The "still" air in the rear flare belongs to both the port AND the enclosure. As soon as that ports starts to produce sound the air immediately starts vibrating back and forth from the interior of the port (including the flares obviously) to the "enclosure's" air space.
That aside, on the designs that you've seen with 4" ports closers than 4" to the side walls (assuming they were professionally designed and built cabinets), the shift in port tuning (Fb) is accounted for, measured, and re-adjusted to hit the initial targed Fb (or at least it should
The shift that happens as ports get closer and closer to side walls, the more the tuning shifts downward. This can actually be a good thing because this artificial lengthening will allow you to shorten the port requirements and still hit your particular Fb. Unfortunately, it is you that will have to do the empirical testing to see how much it affects the Fb, and then work with either equations or modeling software to figure out a new (shorter) port length to achieve your desired tuning.
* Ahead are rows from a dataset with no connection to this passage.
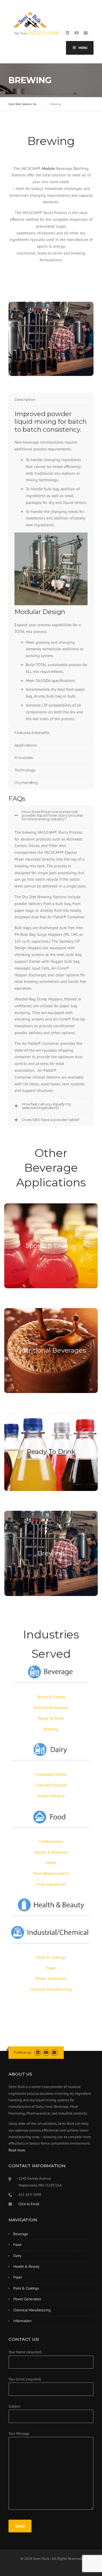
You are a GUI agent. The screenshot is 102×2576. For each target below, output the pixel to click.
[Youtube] (76, 33)
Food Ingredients (51, 1884)
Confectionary (51, 1841)
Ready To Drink (51, 1452)
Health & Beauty (26, 2266)
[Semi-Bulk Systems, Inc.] (30, 19)
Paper (51, 1967)
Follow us (22, 2052)
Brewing (51, 1553)
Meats (51, 1862)
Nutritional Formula (51, 1707)
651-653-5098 (43, 33)
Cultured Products (51, 1785)
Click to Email (28, 2203)
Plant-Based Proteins (51, 1873)
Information (22, 2320)
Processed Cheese (51, 1774)
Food (17, 2244)
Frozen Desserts (51, 1795)
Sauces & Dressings (51, 1852)
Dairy (17, 2255)
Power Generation (51, 1978)
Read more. (17, 2150)
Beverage (20, 2233)
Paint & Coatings (51, 1957)
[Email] (85, 33)
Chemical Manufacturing (51, 1989)
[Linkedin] (67, 33)
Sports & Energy (51, 1246)
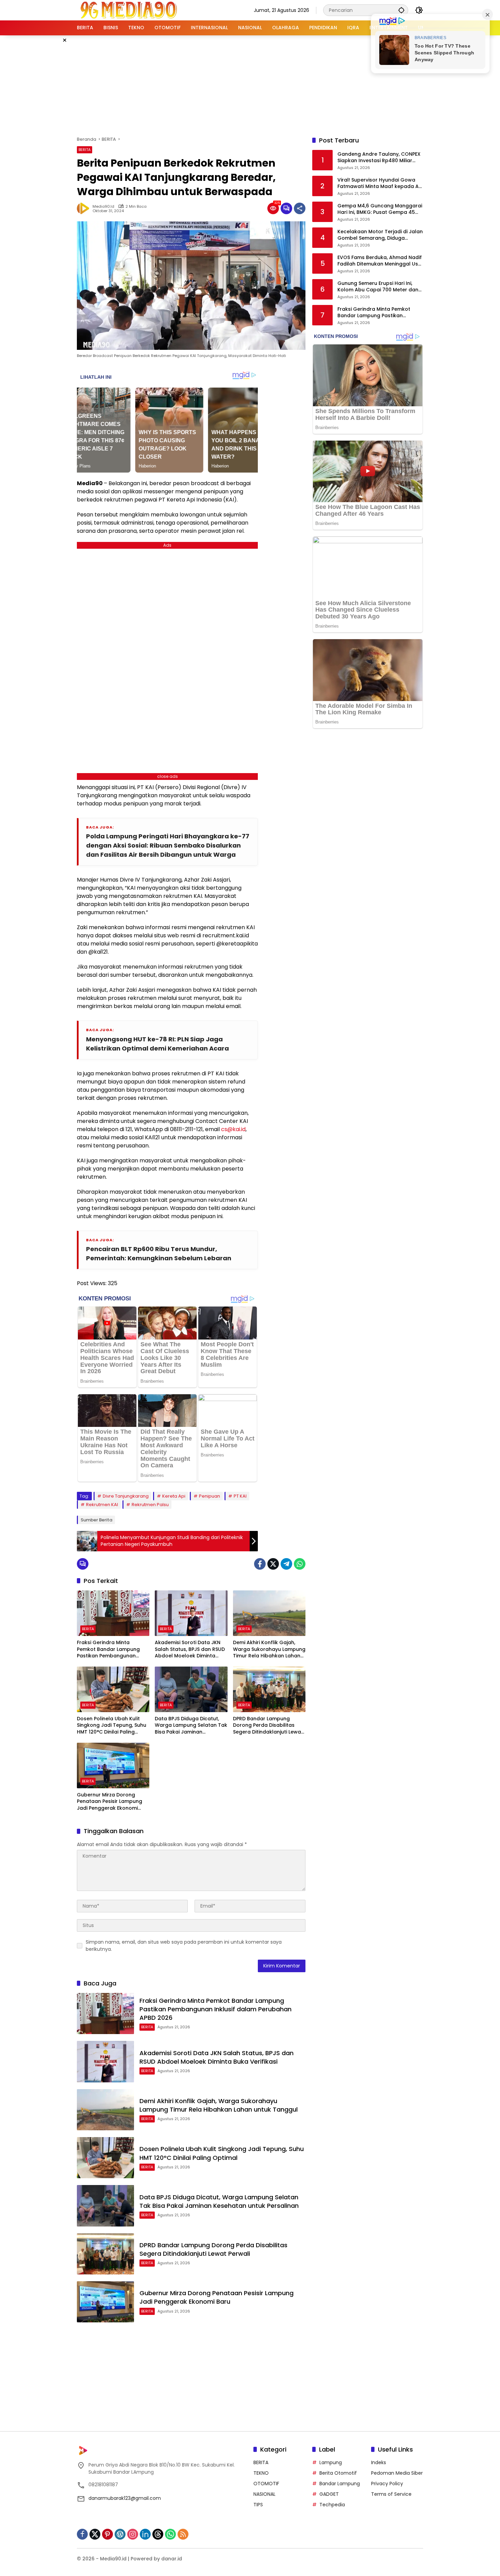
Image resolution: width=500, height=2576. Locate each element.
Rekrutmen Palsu (150, 1504)
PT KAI (240, 1496)
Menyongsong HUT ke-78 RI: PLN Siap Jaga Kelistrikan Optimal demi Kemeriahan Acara (157, 1044)
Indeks (378, 2462)
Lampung (330, 2462)
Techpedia (332, 2504)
Now when a port is closer than it's diameter to a rear wall is a slightly different thing. At low volumes nothing is happening all that much, because (frequency aside), the velocity in the port is directly dependent on the power fed to the woofer. But at high power levels where the air velocity in the port is great enough, not only may
it change the Fb, but you may suffer 'port compression' if it is severe enough, meaning you lose port output dBs as well as shifting the effective tuning, even a complete loss of proper port operation if it is severe (where the port now only acts as a leak in a sealed box and not a resonator of sound.
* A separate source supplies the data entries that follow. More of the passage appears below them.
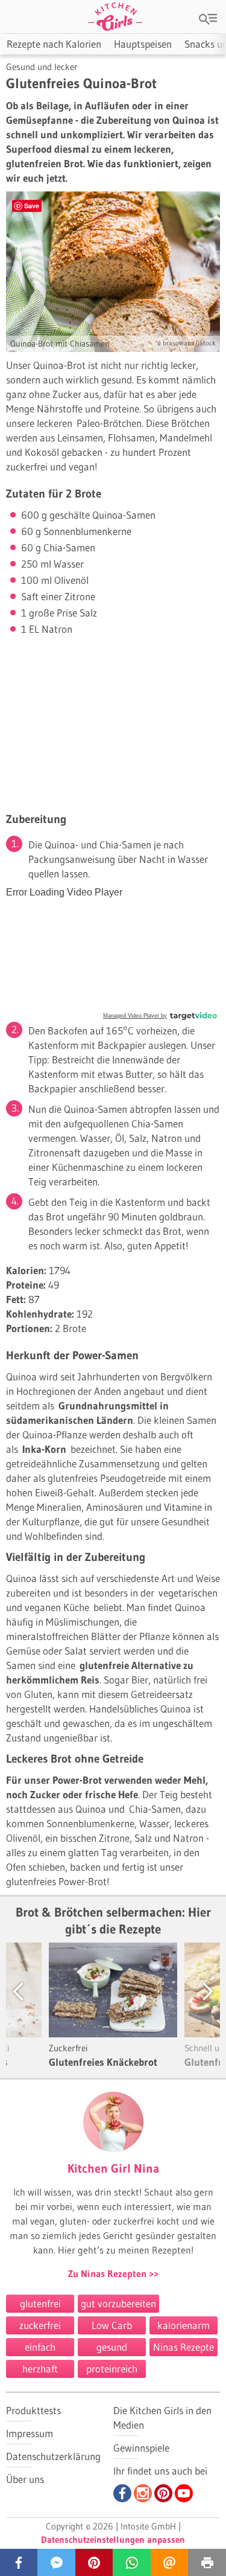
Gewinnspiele (141, 2447)
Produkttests (33, 2410)
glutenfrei (40, 2303)
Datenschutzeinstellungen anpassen (113, 2539)
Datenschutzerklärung (53, 2456)
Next (196, 1991)
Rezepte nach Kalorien (54, 43)
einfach (40, 2347)
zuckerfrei (40, 2325)
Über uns (25, 2479)
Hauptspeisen (143, 43)
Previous (30, 1991)
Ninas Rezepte (183, 2347)
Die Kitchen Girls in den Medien (162, 2417)
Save (31, 205)
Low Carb (112, 2325)
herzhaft (40, 2368)
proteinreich (111, 2368)
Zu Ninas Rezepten (108, 2273)
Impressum (29, 2433)
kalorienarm (183, 2325)
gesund (111, 2347)
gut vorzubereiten (118, 2303)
It's not as detrimental as it may sound IF you have enough port area to maintain as low of a port velocity as possible (and this depends on getting enough port cross sectional area). The lower the port velocity at the power you are going to throw at the speaker, the higher that this threshold is raised before noticeable (negative) effects start to rear their ugly heads.
Simulation is key, but more importantly, testing/tuning the final product is just if not more important.
Almost forgot to state: what I mean by you doing testing/tuning, I mean verifying the actual Fb of the final product via any of the accepted ways to determine port tuning.